The McCanns, who are in their mid-40s, said they continued to search for their daughter and remained as hopeful as ever – if not more so – as a case review by the Metropolitan Police was under way.

The thing for Kate and I was always about having a proper search and turning over every stone and we feel like that is being done

‘‘In many ways things haven’t changed and you could argue that, with the Met review two years in, we are actually in a better place because so much more information has been collated and lots of pieces of the jigsaw have been filled,’’ Mr McCann said.

‘‘It’s just about keeping looking, find out what’s happened to Madeleine and hopefully finding those responsible.’’

His wife said the Met Police seemed “more determined than ever”.

The couple said although they struggled with various occasions, including Madeleine’s birthday, they were coping with her absence.

‘‘Probably the last couple of years it’s been a new normality,’’ said the father.

“We have adapted to our situation. The thing for Kate and I was always about having a proper search and turning over every stone and we feel like that is being done.

“Of course, we miss Madeleine terribly but we still hope that we will find her.

‘‘We are still in the same situation and for us we have got to keep going until we find Madeleine and those responsible.’’

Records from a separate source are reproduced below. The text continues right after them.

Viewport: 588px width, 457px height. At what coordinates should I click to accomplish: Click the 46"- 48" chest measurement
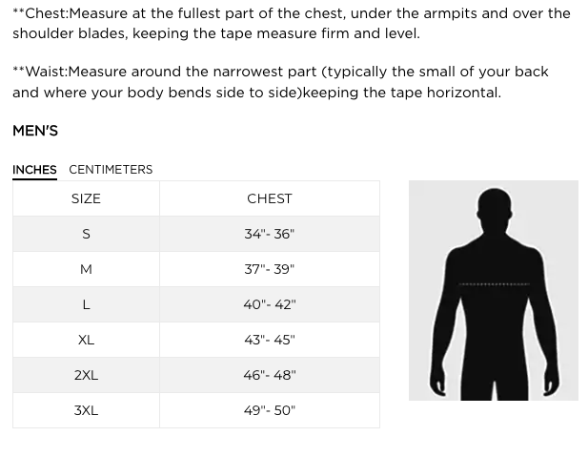tap(269, 375)
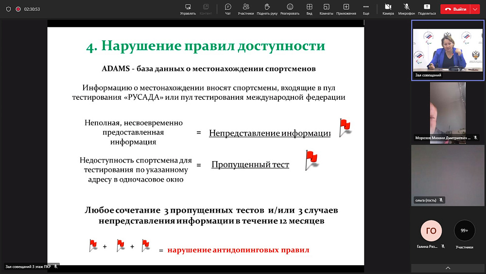Click the recording indicator next to the timer
The width and height of the screenshot is (486, 274).
click(x=18, y=9)
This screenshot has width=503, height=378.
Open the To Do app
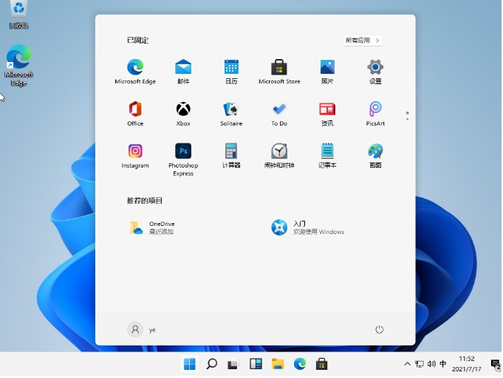pos(279,110)
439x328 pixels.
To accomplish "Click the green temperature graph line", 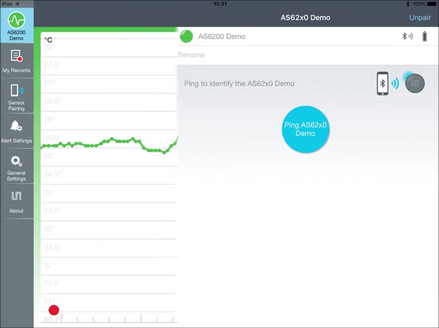I will 105,142.
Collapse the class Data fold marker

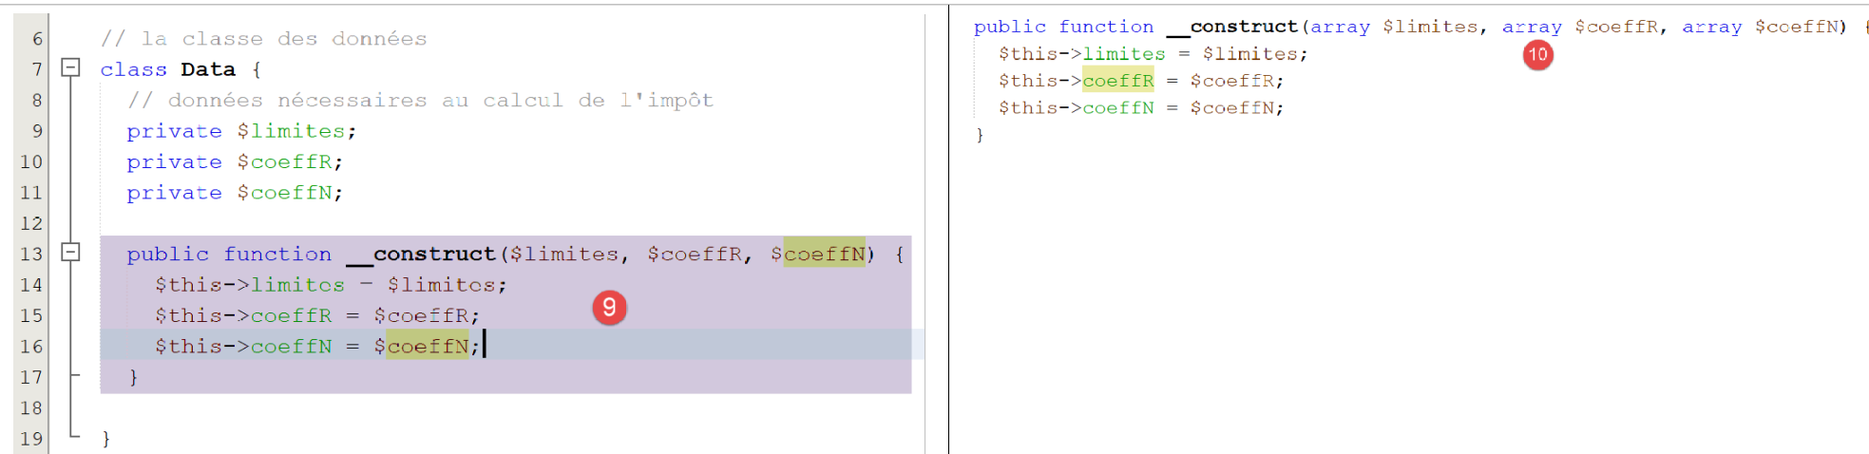[70, 68]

Madeline’s mother said twins Sean and Amelie, who were just two when their sister went missing, were coping well and were “no different to any other eight-year-old child”.

‘‘They have grown up knowing that Madeleine is missing, she is their big sister, we’re trying to find her and she should be back home with us.

‘‘As they get older and they wander on the internet and other things, there will be more questions, but going by how things have panned out so far, I think we will be alright, I think they’ll handle it well.’’

The couple admitted they found Madeleine’s birthday – May 12 – more difficult than the anniversary of her disappearance.

‘‘We both find that more difficult really because it’s her special day and we should be there celebrating it and we still do,” Kate McCann said.

‘‘We still celebrate her anyway, and the same will happen this year, we have a little birthday tea and a cake.

‘‘That’s a much harder day for us really.’’

But they insisted they have not given up hope and will continue the hunt for their daughter. Her husband said: ‘‘I think it’s still about being vigilant and to remind people that we are looking for a 10-year-old girl, and not a three/four-year-old at the time.

‘‘But if they have any information, they think they have seen someone who could be Madeleine, then the route is to contact the police.’’

The mother added: ‘‘I think to encourage everybody, it’s six years on, but the way the Met review is going is really positive and with that, new hope.’’

A Metropolitan Police spokesman said: “Detectives from the Metropolitan Police Service continue their investigative review into the disappearance of Madeleine McCann, liaising closely with the Portuguese authorities.”

Timeline of key events since Madeleine’s disappearance

2007

May 3: Kate and Gerry McCann, from Rothley, Leicestershire, leave their three children asleep in their holiday apartment in Praia da Luz in southern Portugal while they dine with friends at a nearby tapas restaurant.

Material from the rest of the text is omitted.